(Stored data entries)
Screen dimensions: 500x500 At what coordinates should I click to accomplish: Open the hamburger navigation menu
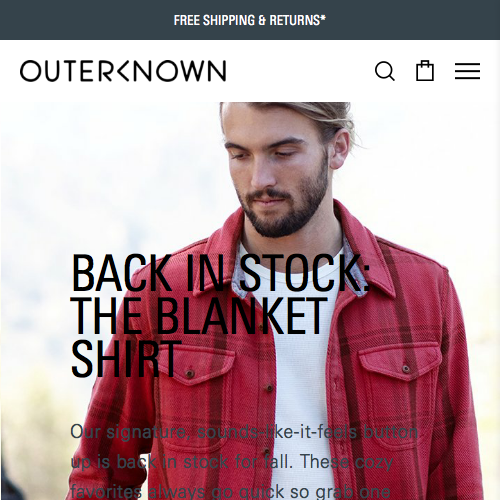pyautogui.click(x=467, y=71)
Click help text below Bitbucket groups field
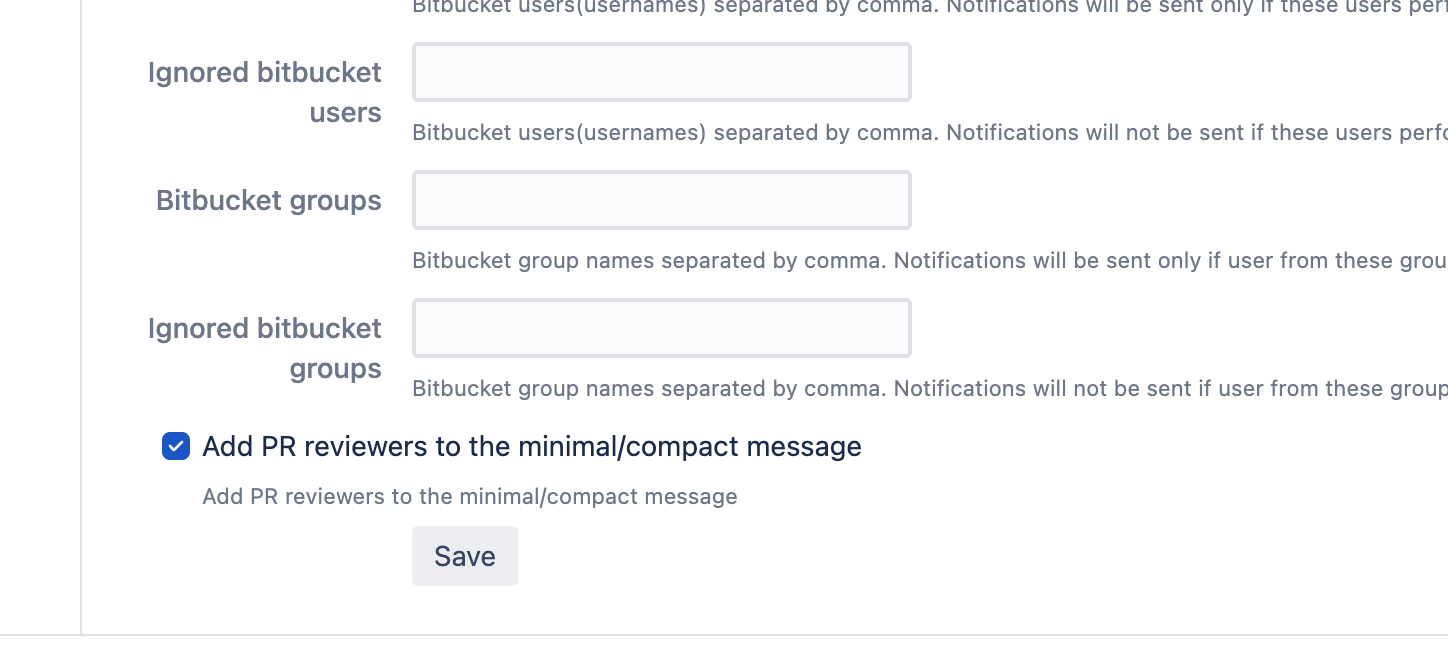Viewport: 1448px width, 668px height. point(900,261)
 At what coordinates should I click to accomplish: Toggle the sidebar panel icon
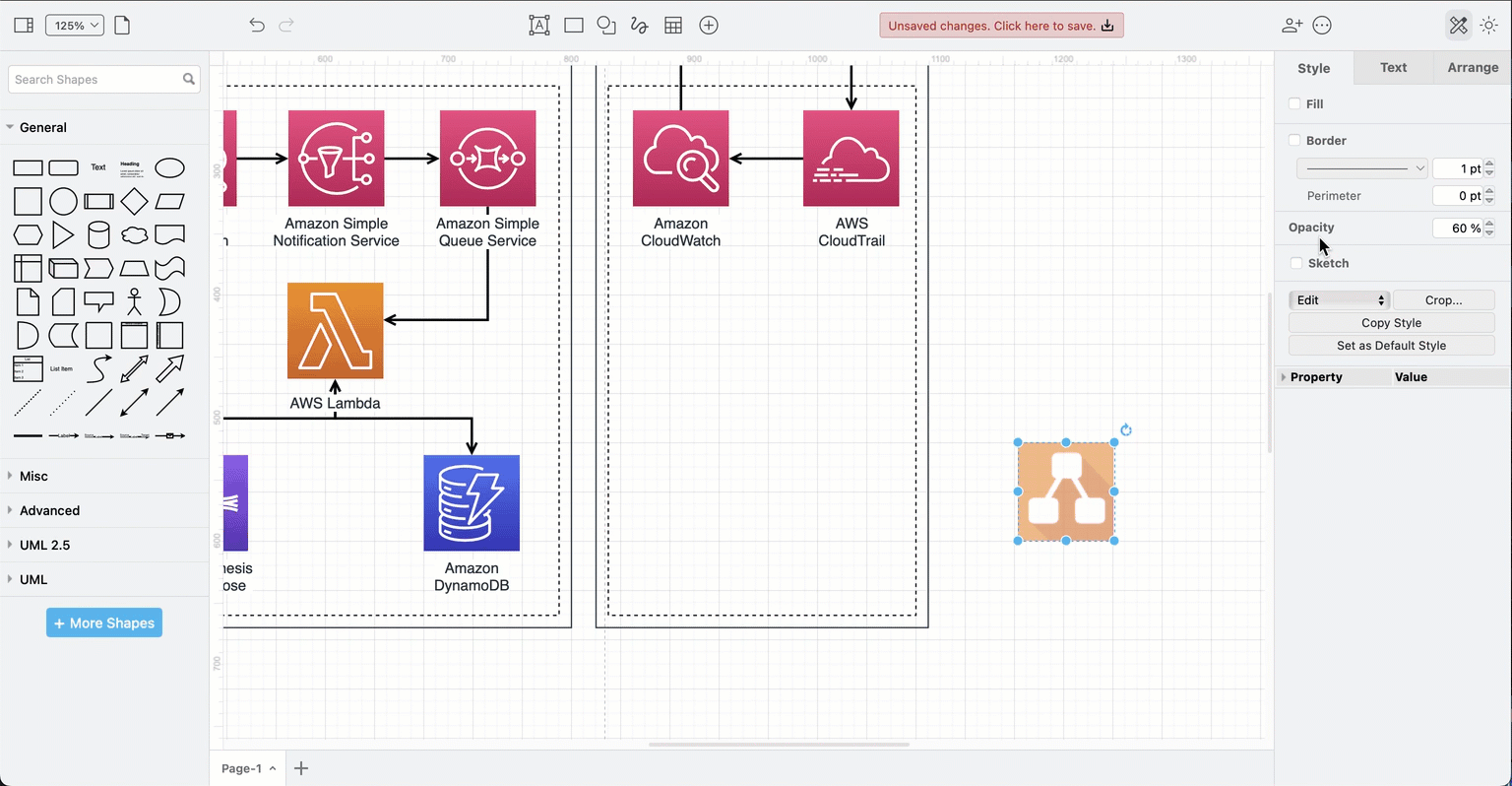tap(24, 26)
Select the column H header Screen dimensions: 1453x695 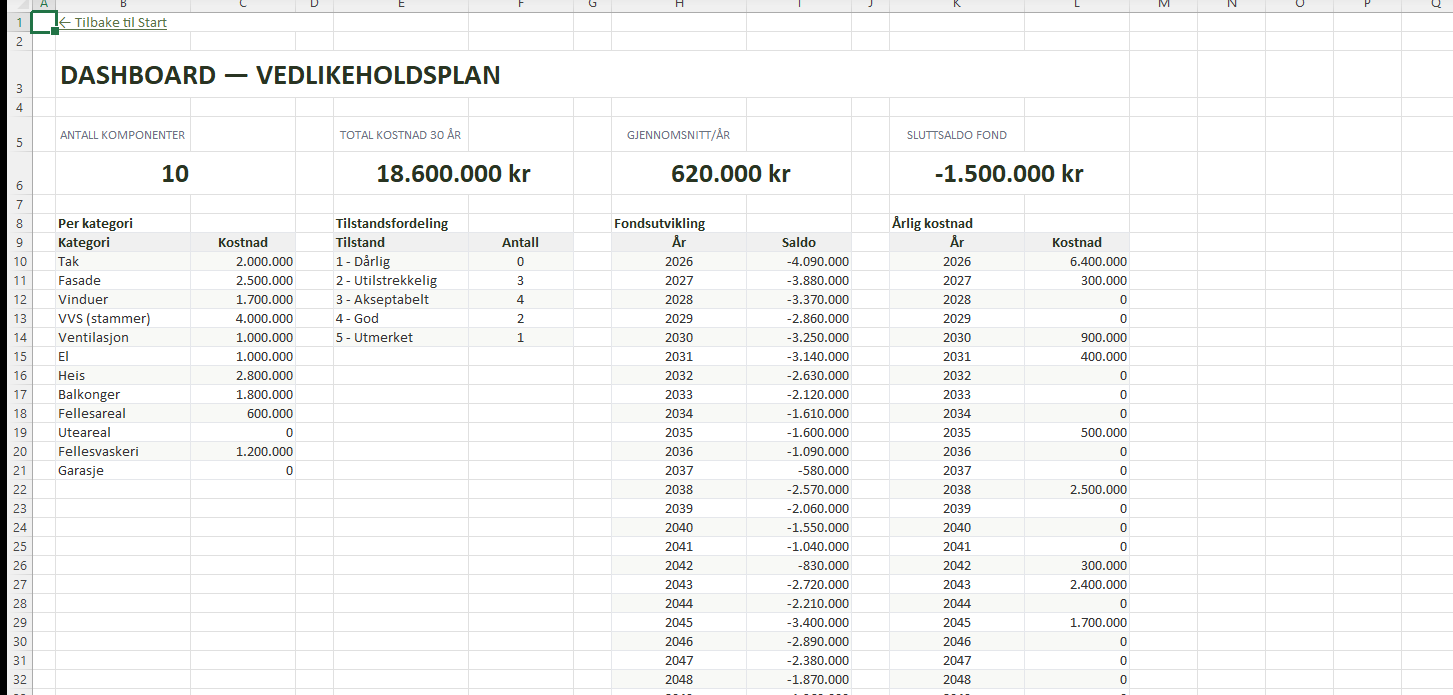pyautogui.click(x=679, y=5)
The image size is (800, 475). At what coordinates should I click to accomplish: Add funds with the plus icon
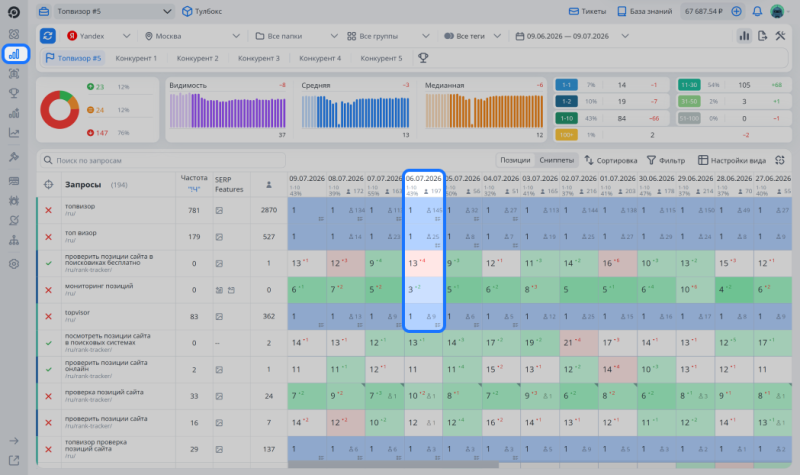(736, 11)
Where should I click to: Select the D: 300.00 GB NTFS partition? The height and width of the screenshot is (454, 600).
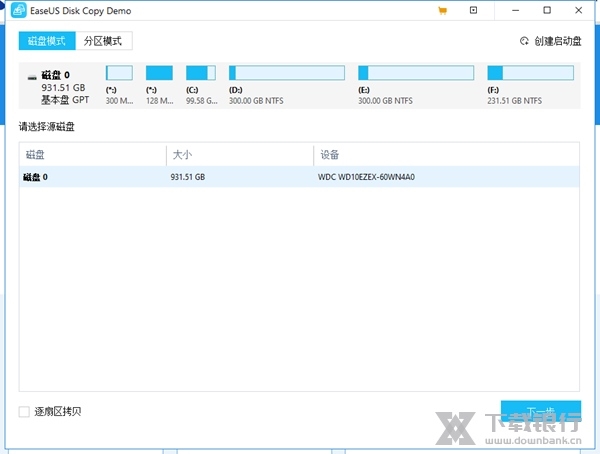click(x=286, y=73)

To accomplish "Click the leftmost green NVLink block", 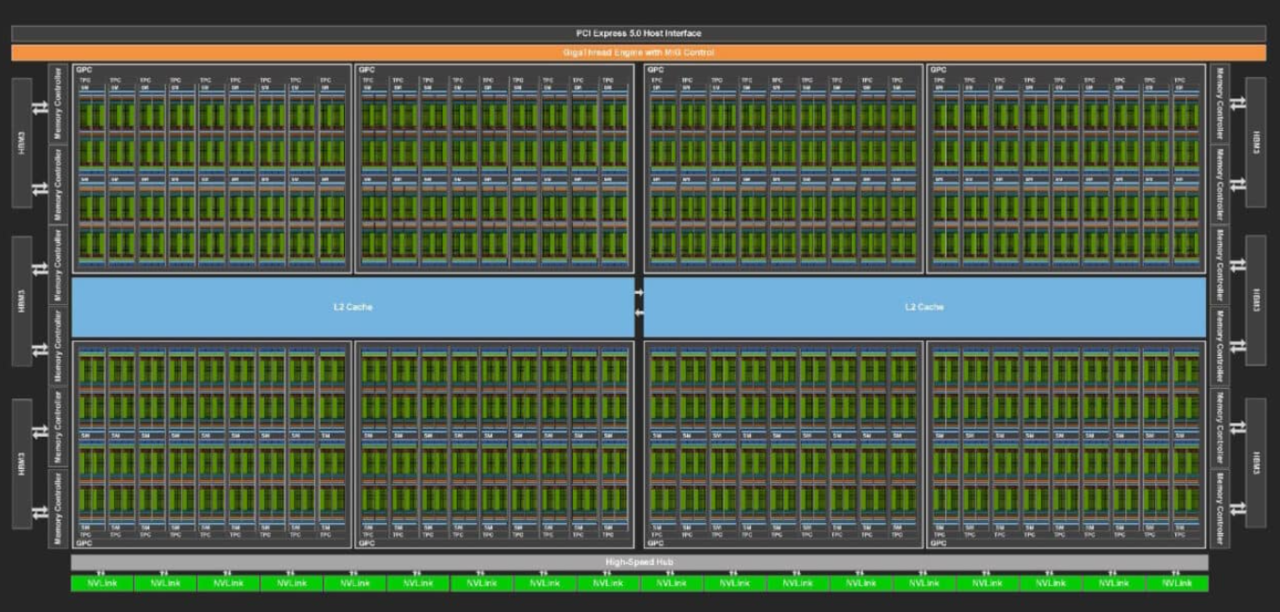I will point(101,582).
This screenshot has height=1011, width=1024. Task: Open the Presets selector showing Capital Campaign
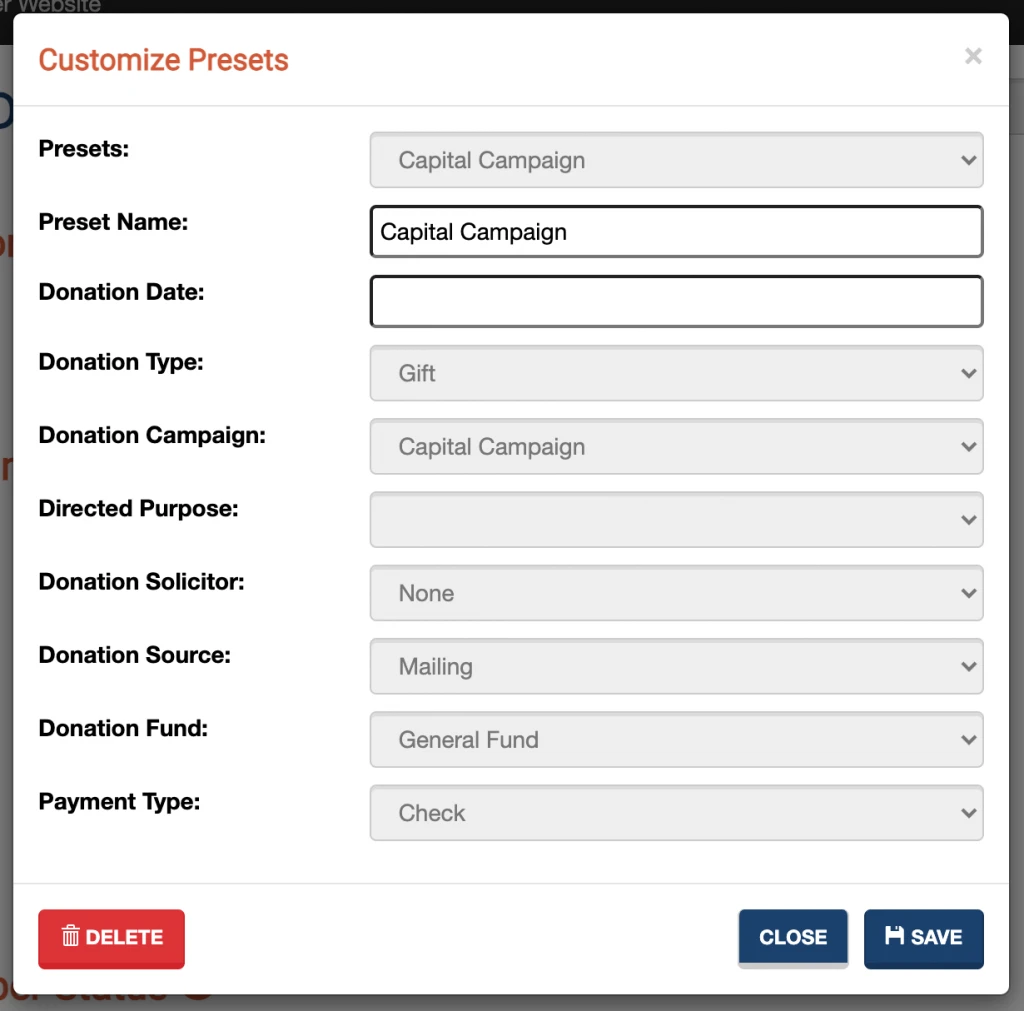click(x=676, y=160)
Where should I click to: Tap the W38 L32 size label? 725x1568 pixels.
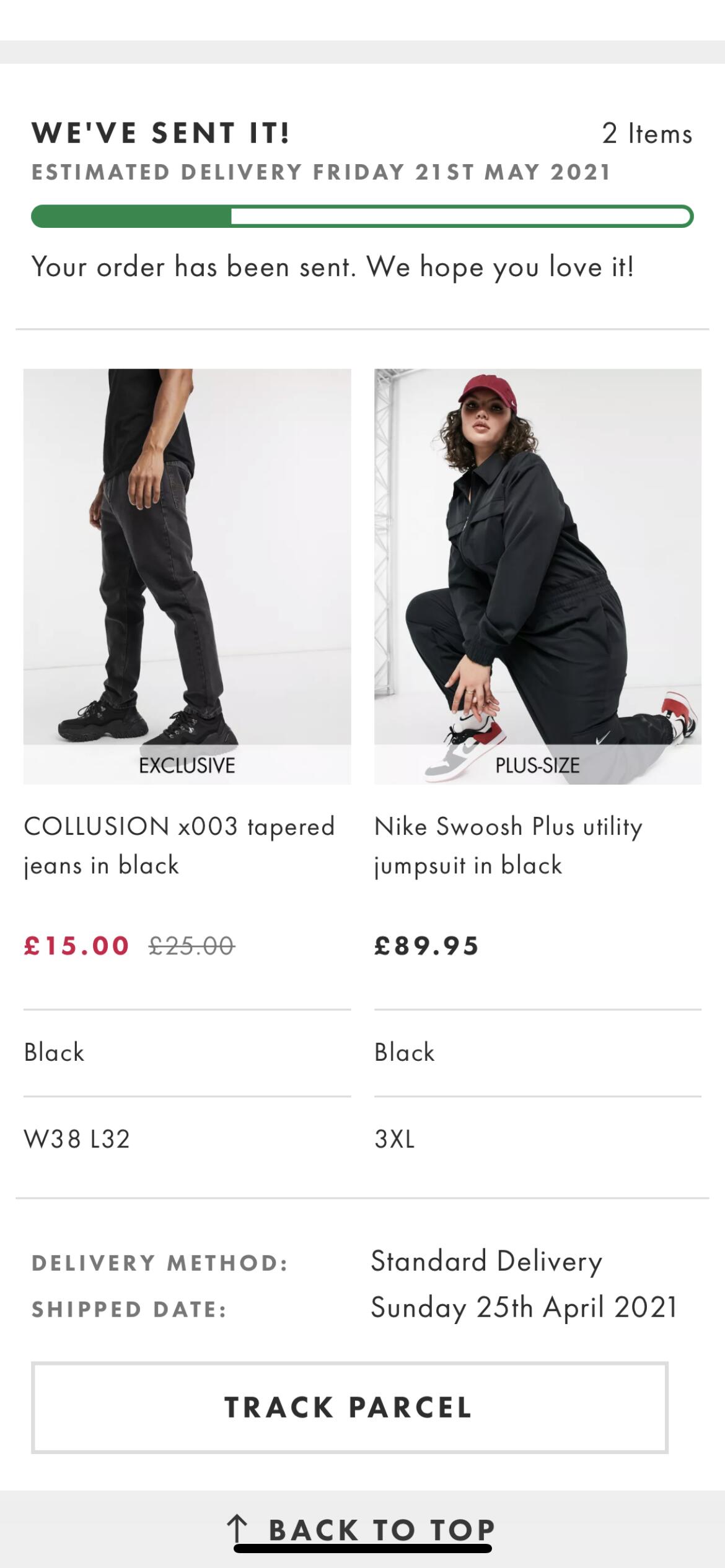(77, 1139)
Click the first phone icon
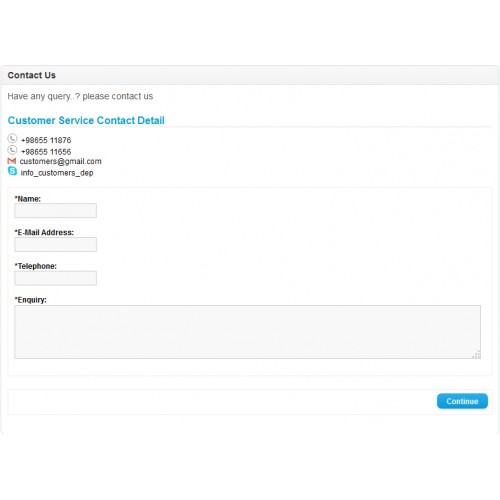 (12, 138)
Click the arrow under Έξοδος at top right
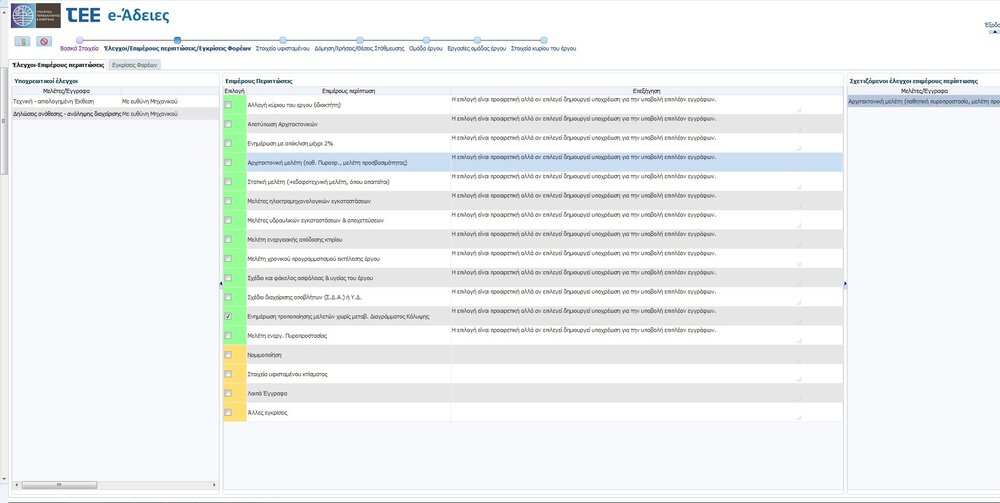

**What you will do:** Nothing but the lines from the one that holds "This screenshot has" through the end of the data should appear, written out exactly, without pictures.

**Exercise result:**
This screenshot has height=1011, width=1024. Task: Open the Presets selector showing Capital Campaign
click(x=676, y=160)
Where should I click to: Tap the W38 L32 size label? 725x1568 pixels.
(77, 1139)
Click the first phone icon
 (12, 138)
Click the arrow under Έξοδος at top right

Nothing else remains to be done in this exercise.